Ya no sé si son peores los días grises o las noches en blanco. El insomnio juega conmigo y, cuando logro dormir, no recuerdo nada de lo soñado. Trato de masturbarme con la imagen de Sol, pero la deslumbrante claridad de su rostro y el portentoso espectáculo de su cuerpo no traspasan el universo onírico. Además, si gasto energías antes de tiempo tal vez luego no responda como es debido en la selva. O acaso, si mancillo su recuerdo sin permiso, me castigue privándome para siempre de su presencia.

He llegado tarde al trabajo, solo para soñar que llegaba tarde al trabajo. Quizá debería dejarlo todo y marcharme a una selva auténtica, aunque creo que mi ensueño no se corresponde con la realidad. Hablo con un compañero que estuvo en la Amazonia y me cuenta su experiencia: demasiados insectos. Quizá una mujer como ella solo pueda existir en el hábitat de la imaginación.

Un mes sin Sol. ¿Debería resignarme a la oscuridad? Conservar los buenos recuerdos, igual que con mi ex mujer… pero en ambos casos me cuesta y me duele demasiado. Hoy por fin he visto a los niños y los he llevado a dar una vuelta por el parque. En cada sombra de cada árbol, Sol se burlaba de mi deseo. Mi hija mayor, al verme ensimismado y ausente, preguntó si tengo novia y le he respondido que estoy conociendo a alguien, con una sonrisa que pretendía ser enigmática y se ha quedado en triste.

Se acabó. Ya no aguanto más. Esta noche he retomado la secuencia donde la había dejado, con Sol debajo de mí a punto de fusionarnos en una explosión sexual. Pero apareció él. Como si no le bastara con atormentar mis días, ahora quiere amargarme las noches. Ha saltado de la copa de un árbol y, agitando un sucio despertador, me ha gritado: Deja a tu puta, llegas tarde.

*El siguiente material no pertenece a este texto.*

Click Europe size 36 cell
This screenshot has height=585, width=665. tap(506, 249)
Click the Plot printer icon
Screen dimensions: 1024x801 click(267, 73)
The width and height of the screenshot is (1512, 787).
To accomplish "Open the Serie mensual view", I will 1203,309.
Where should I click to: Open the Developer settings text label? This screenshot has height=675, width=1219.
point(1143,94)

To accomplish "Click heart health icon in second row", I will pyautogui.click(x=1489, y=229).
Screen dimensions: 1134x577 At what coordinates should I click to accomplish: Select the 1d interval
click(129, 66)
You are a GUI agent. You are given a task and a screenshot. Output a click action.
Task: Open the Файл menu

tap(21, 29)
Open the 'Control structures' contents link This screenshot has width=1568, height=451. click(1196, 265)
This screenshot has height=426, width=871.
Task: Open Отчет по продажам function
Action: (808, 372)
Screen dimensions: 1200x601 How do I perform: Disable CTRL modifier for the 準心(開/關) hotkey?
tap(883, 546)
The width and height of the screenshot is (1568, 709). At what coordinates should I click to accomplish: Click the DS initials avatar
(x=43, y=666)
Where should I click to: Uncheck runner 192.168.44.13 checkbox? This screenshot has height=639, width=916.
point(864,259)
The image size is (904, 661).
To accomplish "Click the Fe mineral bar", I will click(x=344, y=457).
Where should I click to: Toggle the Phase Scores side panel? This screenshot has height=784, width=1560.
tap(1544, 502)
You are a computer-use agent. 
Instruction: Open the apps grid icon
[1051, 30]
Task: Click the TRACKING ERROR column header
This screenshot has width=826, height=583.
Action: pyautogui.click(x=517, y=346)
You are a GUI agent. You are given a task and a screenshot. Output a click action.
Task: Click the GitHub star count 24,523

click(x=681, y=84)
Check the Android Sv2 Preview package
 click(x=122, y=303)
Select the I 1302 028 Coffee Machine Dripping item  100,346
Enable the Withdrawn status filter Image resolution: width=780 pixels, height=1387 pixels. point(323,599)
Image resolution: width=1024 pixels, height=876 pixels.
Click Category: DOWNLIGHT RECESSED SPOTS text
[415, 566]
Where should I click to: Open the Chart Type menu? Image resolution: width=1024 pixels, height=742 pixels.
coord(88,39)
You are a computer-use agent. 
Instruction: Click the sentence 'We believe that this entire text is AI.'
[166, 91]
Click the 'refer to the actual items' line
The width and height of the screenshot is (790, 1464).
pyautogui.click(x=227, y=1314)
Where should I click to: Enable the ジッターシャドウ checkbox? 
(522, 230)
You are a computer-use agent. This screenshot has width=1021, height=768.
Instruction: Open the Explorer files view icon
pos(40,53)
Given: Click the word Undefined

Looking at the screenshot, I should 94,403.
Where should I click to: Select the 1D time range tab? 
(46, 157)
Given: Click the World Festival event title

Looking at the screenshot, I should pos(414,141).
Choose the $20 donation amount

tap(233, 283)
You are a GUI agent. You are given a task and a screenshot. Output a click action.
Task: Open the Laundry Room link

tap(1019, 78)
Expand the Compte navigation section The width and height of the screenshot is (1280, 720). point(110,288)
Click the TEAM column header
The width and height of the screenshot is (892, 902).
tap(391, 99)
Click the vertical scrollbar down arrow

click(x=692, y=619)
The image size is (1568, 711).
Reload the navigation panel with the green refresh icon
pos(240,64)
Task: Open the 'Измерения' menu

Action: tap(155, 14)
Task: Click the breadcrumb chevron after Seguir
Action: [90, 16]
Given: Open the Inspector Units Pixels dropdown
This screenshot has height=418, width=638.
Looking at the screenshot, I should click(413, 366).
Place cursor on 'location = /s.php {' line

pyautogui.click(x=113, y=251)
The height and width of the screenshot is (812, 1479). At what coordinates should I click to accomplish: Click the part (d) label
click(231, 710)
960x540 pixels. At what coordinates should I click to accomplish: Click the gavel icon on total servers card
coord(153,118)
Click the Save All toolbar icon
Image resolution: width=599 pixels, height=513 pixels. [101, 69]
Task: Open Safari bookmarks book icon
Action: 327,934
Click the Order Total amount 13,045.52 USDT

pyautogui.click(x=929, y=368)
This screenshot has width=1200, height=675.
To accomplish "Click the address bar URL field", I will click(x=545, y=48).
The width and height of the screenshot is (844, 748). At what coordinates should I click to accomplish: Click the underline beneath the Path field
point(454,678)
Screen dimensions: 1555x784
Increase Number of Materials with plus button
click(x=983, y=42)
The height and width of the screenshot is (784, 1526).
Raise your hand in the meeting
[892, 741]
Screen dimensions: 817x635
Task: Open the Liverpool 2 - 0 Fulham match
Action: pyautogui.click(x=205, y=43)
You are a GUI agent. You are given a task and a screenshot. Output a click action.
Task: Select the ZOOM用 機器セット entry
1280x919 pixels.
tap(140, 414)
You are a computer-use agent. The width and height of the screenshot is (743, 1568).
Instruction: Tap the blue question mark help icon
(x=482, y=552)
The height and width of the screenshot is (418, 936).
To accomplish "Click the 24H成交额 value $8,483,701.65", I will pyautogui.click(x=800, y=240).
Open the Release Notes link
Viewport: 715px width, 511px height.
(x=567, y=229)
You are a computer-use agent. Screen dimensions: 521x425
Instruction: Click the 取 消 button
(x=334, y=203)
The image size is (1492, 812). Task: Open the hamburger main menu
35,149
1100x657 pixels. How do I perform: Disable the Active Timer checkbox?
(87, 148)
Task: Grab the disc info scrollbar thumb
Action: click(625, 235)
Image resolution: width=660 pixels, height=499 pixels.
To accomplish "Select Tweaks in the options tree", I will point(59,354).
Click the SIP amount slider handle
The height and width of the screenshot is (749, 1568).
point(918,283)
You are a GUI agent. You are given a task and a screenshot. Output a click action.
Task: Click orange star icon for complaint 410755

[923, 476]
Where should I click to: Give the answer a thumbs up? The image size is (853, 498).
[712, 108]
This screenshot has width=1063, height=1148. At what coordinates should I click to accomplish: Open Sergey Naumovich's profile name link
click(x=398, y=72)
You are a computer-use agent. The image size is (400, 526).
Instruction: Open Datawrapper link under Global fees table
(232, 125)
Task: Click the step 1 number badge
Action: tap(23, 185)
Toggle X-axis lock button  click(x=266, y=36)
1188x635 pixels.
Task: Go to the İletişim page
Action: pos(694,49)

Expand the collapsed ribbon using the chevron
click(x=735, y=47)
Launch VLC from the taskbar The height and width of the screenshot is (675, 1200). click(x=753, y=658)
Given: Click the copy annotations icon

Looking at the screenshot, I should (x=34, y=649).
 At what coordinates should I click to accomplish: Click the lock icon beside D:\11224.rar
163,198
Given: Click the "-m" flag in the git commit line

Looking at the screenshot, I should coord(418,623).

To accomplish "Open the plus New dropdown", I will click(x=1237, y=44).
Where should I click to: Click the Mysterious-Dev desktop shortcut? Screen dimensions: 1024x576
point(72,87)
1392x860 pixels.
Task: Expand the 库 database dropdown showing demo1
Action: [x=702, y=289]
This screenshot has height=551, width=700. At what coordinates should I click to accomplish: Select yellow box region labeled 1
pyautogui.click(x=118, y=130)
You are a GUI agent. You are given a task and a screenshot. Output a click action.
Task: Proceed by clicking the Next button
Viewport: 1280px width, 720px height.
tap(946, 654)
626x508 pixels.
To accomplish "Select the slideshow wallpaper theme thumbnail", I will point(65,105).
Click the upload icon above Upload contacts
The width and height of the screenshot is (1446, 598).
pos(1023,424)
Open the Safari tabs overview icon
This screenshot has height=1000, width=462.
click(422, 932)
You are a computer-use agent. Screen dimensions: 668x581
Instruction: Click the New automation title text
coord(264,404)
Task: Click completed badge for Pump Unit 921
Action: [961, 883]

No sé si me ha indignado más la interrupción o que llamara puta a mi princesa. Me he levantado bruscamente dejando a Sol con las piernas abiertas, inmóvil como un juguete sin pilas. Le he dicho que se largara, que no tenía derecho a violar mi sueño. Él se ha carcajeado con la confianza de quien se sabe invulnerable. Tu tiempo me pertenece. Ya deberías estar vistiéndote para ir a la oficina, donde repasaremos cada cliente perdido y cada oportunidad frustrada por tu incompetencia. Incluso tu puta me pertenece.

Al nombrarla así por segunda vez con sus labios porcinos, Sol ha desaparecido como una gacela asustada. ¡No! ¡Vuelve conmigo, por lo que más quieras! Si ha oído mis plegarias, no las ha atendido.

La rabia consume mis fuerzas. Solo la venganza aliviaría un poco esta pérdida. Me dirijo hacia mi jefe dispuesto a partirle la crisma. Él permanece quieto y sonríe de manera odiosa. Justo cuando iba a descargarle mi ira se desvanece como lo que en realidad es: una fantasmagoría de mi mente. Mi puño se estrella contra el tronco de un árbol y el dolor, tan fuerte como si hubiera golpeado un bloque de cemento, me devuelve a los estrechos límites del dormitorio.

Al despertar me asalta una terrible certeza: Sol no volverá. Sus caricias son ya tan irreales como un amor de la adolescencia. Pero hay un sueño (o al menos un gusto) que sí puedo materializar. Tan solo tengo que ir a la oficina —lugar de pesadilla— y darle su merecido a la persona que, en este momento, considero culpable de todas mis desgracias.

Me planto en el despacho de mi jefe, que en lugar de sonreír como en la selva abre la boca levemente, sorprendido de que haya entrado sin llamar. Ahora no le voy a dejar esfumarse. Lo golpeo una y otra vez en la cara, el estómago, los testículos, y no me detengo hasta ver su sangre que salpica el escritorio, hasta que oigo su voz suplicando clemencia.